A modernização da infraestrutura urbana vem ganhando espaço nas discussões sobre planejamento das cidades, e a implantação de redes elétricas subterrâneas é um dos temas que mais despertam interesse no mercado imobiliário. Apesar de já ser uma realidade consolidada em grandes metrópoles internacionais, o Brasil ainda avança lentamente nesse modelo: apenas 1% da rede elétrica do país está instalada de forma subterrânea, segundo o IPEA - Instituto de Pesquisa Econômica Aplicada.
Além de melhorar a paisagem urbana e reduzir falhas no fornecimento, estudos apontam que a fiação subterrânea pode impulsionar a valorização dos imóveis em até 30%, especialmente em áreas estratégicas das cidades.
Infraestrutura moderna e impacto direto no valor dos imóveis
Cidades como Nova York, Londres e Paris utilizam redes subterrâneas há décadas. O sistema, que concentra parte da distribuição em estruturas abaixo do solo, reduz riscos de interrupção de energia, aumenta a vida útil da rede e transforma a experiência visual dos espaços públicos, fatores que influenciam diretamente a percepção de qualidade urbana.
Em Santa Catarina, começam a surgir iniciativas para avaliar a adoção desse modelo em áreas centrais e de grande circulação, acompanhando uma tendência de modernização urbana que tende a gerar impactos positivos no mercado imobiliário. Cidades como Florianópolis, Balneário Camboriú, Joinville e São José já possuem trechos onde a rede subterrânea foi implantada, demonstrando avanços concretos nessa direção.
A presença de fiação aérea costuma afetar a estética do entorno e, consequentemente, o valor de mercado dos imóveis. Já a ausência dos cabos e postes cria um ambiente mais limpo, organizado e com maior sensação de segurança e bem-estar, atributos cada vez mais valorizados por compradores e investidores.
Desafio: custo de implantação ainda é elevado
Apesar das vantagens, o custo de implantação das redes subterrâneas segue como o principal entrave. O investimento pode ser até oito vezes maior do que o sistema aéreo tradicional, o que exige planejamento cuidadoso e definição de prioridades.

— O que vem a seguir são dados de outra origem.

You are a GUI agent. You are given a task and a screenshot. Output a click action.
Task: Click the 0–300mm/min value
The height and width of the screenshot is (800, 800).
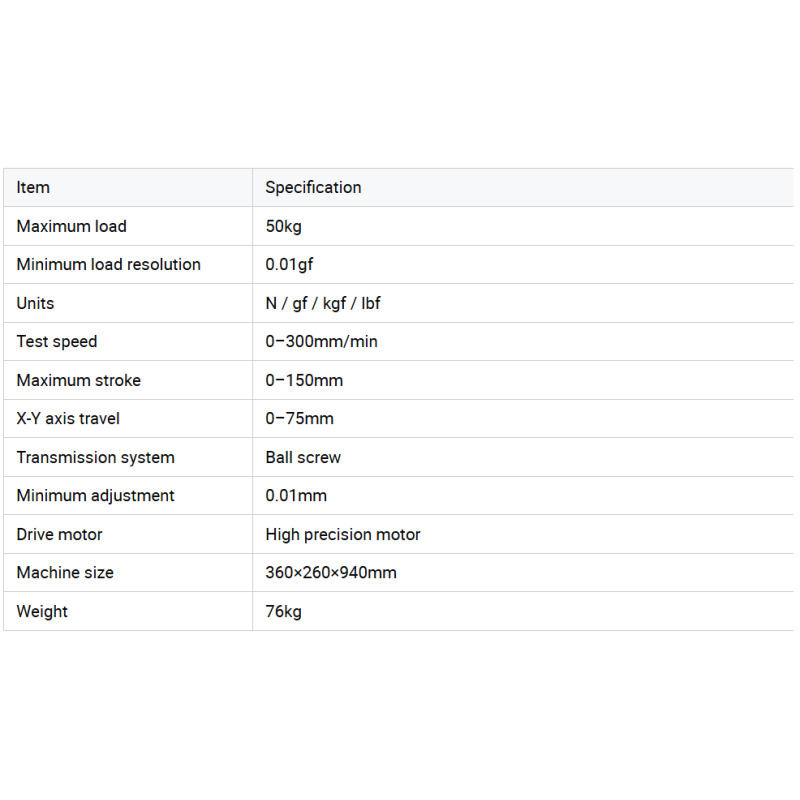coord(321,341)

Especialistas defendem que um caminho eficiente é direcionar recursos inicialmente para áreas estratégicas — como regiões turísticas, corredores comerciais e vias centrais — que funcionam como vitrines urbanas. Nestes locais, o retorno tende a ser mais rápido, tanto em valorização imobiliária quanto em atração de novos negócios.
Mercado aquecido e demanda crescente por profissionais qualificados
Para o CRECI-SC, esse cenário reforça o papel estratégico do corretor de imóveis na orientação de clientes e na interpretação dos impactos urbanísticos sobre o mercado. A qualificação permanente e o conhecimento sobre infraestrutura, legislação e tendências urbanas se tornam diferenciais cada vez mais importantes na rotina profissional.